1. Background information about the speakers can be found here: http://www.svforum.org/index.cfm?fuseaction=Calendar.eventDetail&eventId…
Moderator: Francine Gordon, F Gordon Group – Francine Gordon, Ph.D. works with global companies addressing innovation, teamwork, leadership, and the advancement of women.
Corie Cobb, PARC – Corie Cobb is a contributor to PARC’s Cleantech Innovation Program where she is working on novel printing and extrusion technologies. She holds a Ph.D. in Mechanical Engineering from UC Berkeley, an M.S. in Mechanical Engineering and B.S. in Product Design from Stanford University.
Rahima Mohammed, Intel – Rahima Mohammed is a principal engineer at Intel, a platform thermal architect and pathfinding czar for strategic emerging technologies in Platforms Validation Engineering team.
Janice Nickel, Hewlett-Packard Laboratories – Dr. Janice Nickel is a Research Manager in the Cognitive Systems Laboratory at Hewlett-Packard Laboratories. She obtained her BA in Physics, and PhD in Materials Science and Engineering, from the University of California at Berkeley, and has nearly 20 years industrial experience inventing, developing and transferring innovative products for a DOW 30 company.
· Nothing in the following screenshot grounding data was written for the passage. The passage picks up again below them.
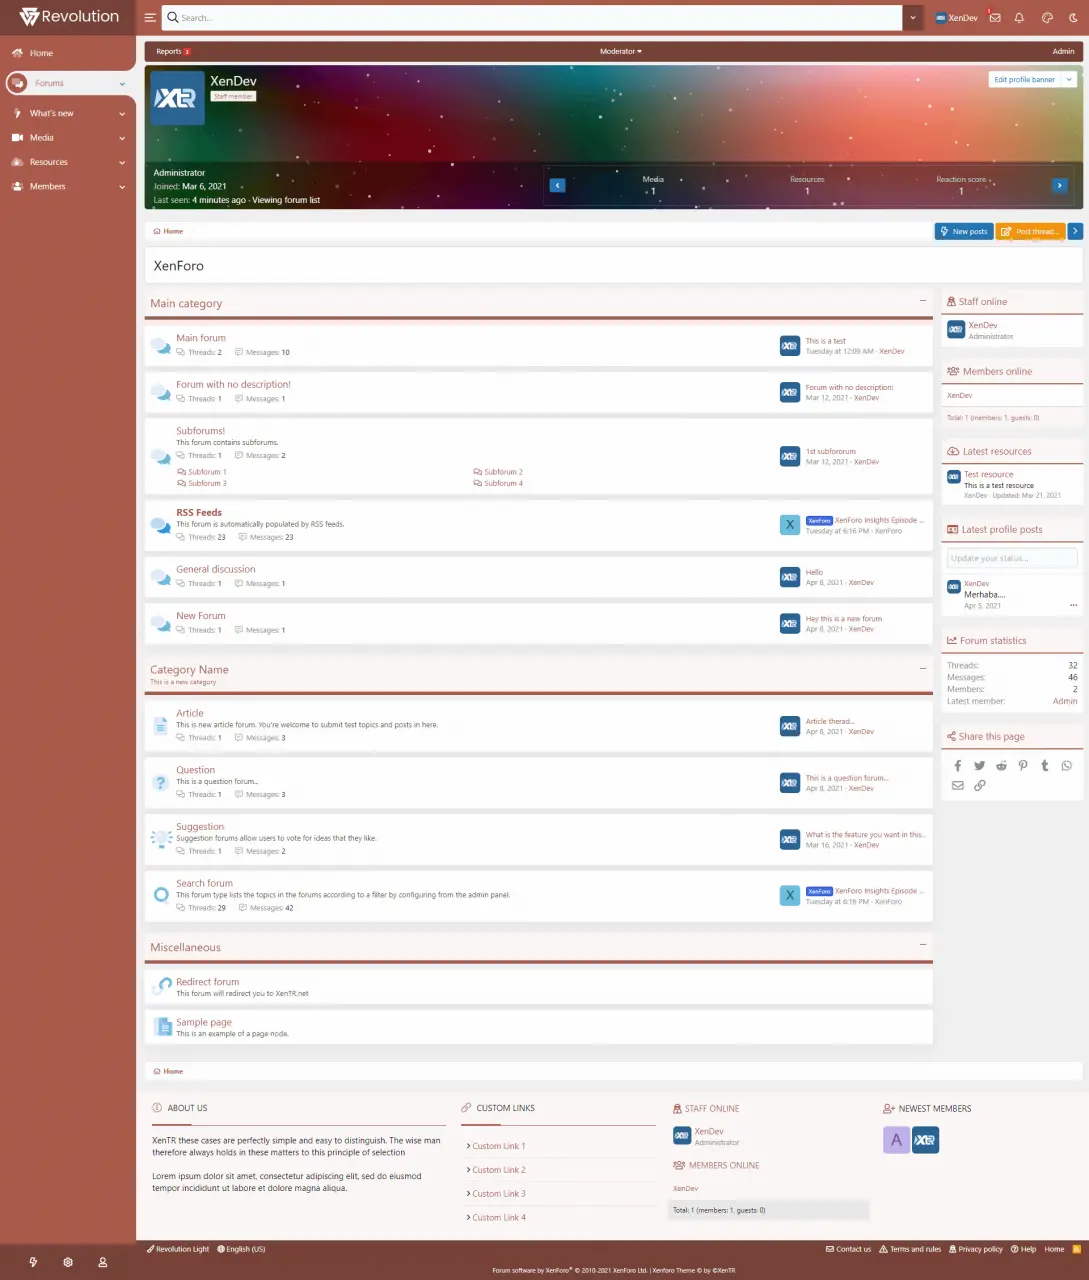Toggle the sidebar hamburger menu
Image resolution: width=1089 pixels, height=1280 pixels.
150,18
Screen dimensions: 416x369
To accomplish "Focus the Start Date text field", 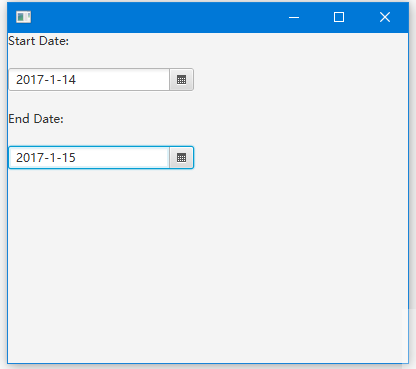I will [x=89, y=80].
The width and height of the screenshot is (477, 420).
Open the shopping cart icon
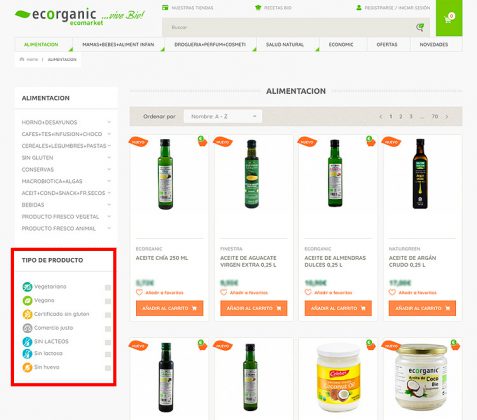[x=449, y=18]
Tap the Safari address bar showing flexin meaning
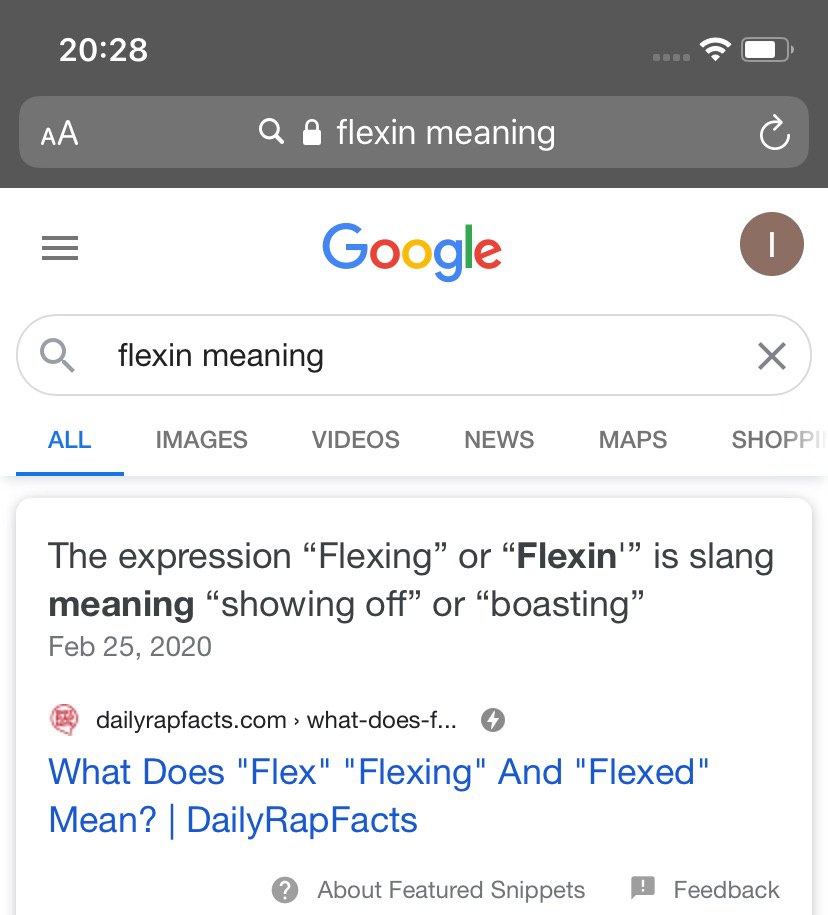Screen dimensions: 828x915 pos(414,132)
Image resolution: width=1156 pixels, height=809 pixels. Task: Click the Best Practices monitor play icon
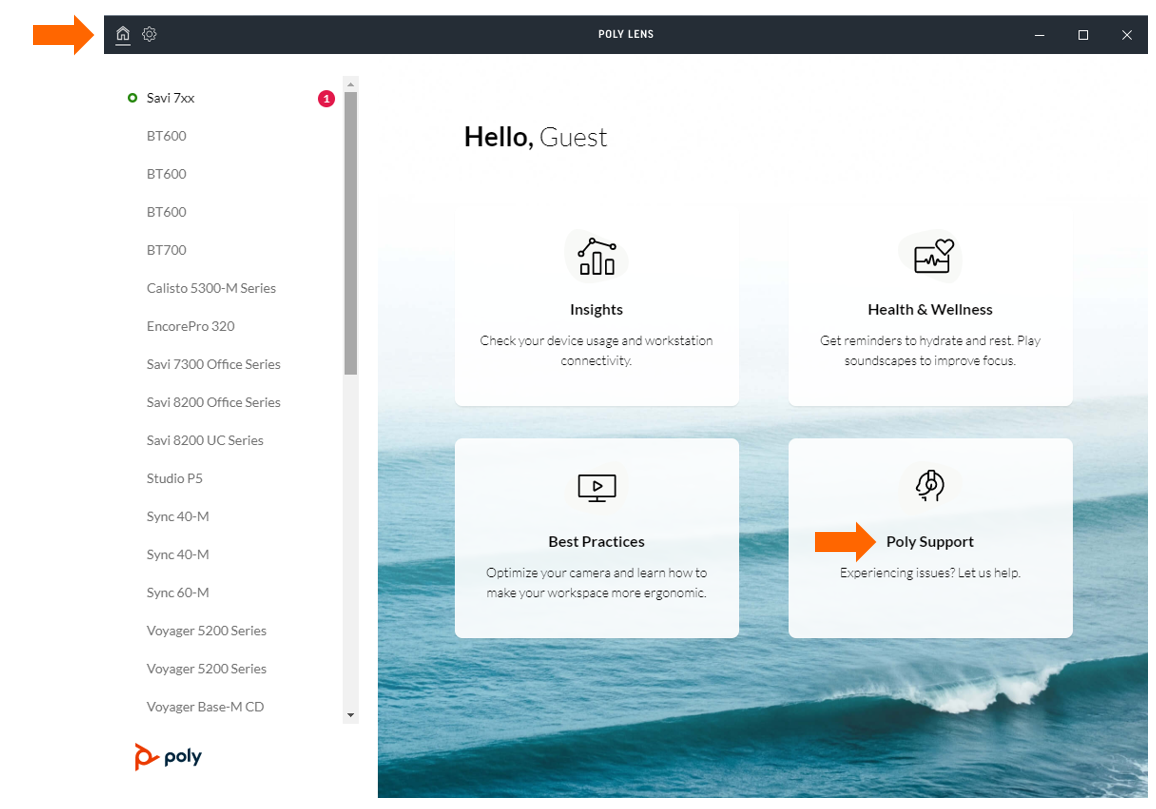597,488
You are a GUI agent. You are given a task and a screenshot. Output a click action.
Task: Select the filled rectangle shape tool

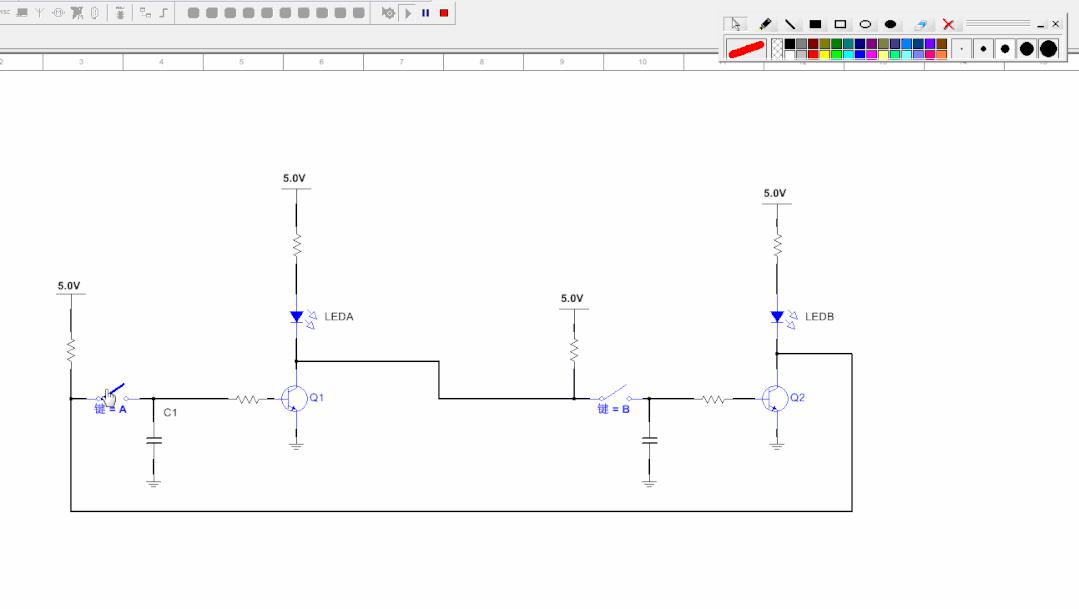(815, 24)
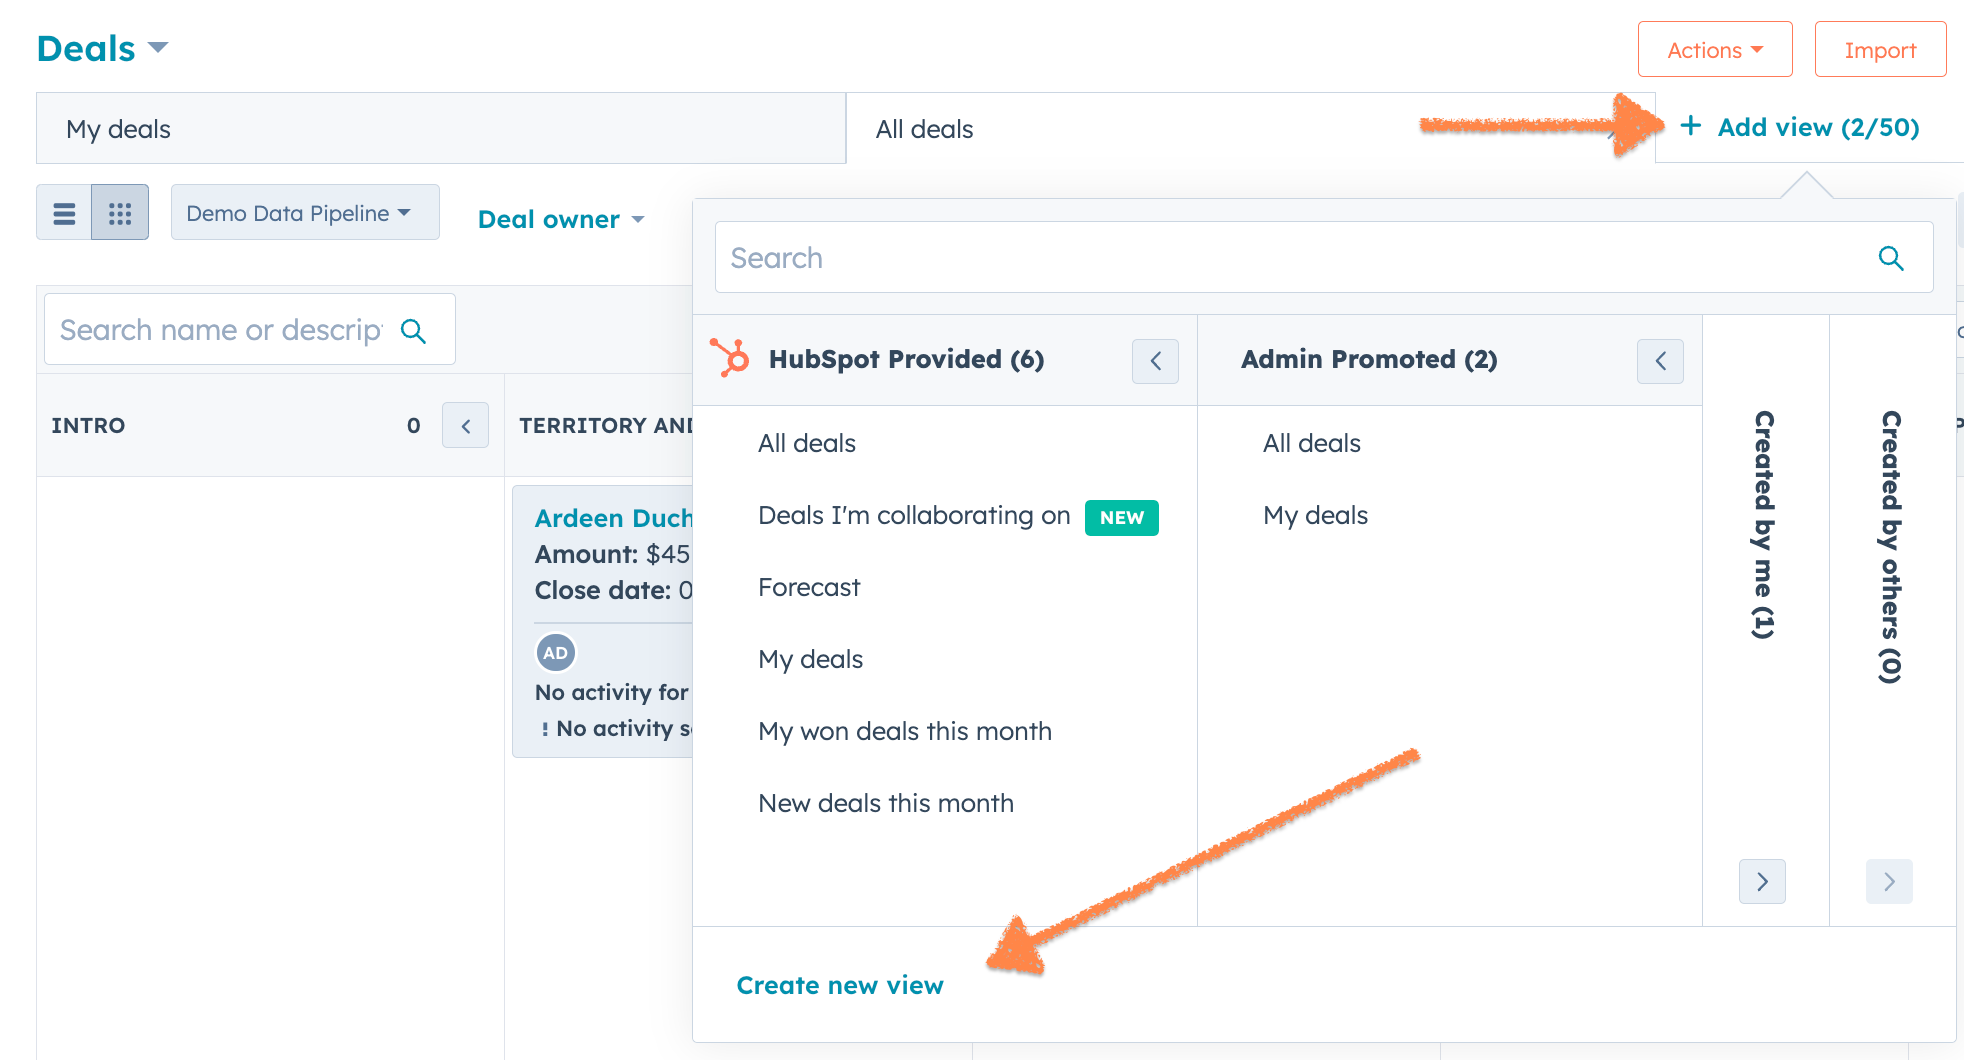Expand Created by me column arrow
The image size is (1964, 1060).
[1762, 882]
Candice Brown Elliott – Candice Brown Elliott is an internationally recognized leader, entrepreneur, manager, and technologist/inventor in the flat panel display and microelectronic industries. She has held positions in nearly every capacity from Clerk/Secretary up to CEO / Chairman of the Board, founder and leader.
2. SVForum Tech Women SIG encourages women and men who support the advancement of women in technology to help create an environment of empowerment for women and girls to achieve results beyond their wildest expectations. We are building a community of professionals, entrepreneurs, students and investors who seek to grow, innovate and explore possibilities for women in technology. Between programs this community stays connected through online blogs and social media groups.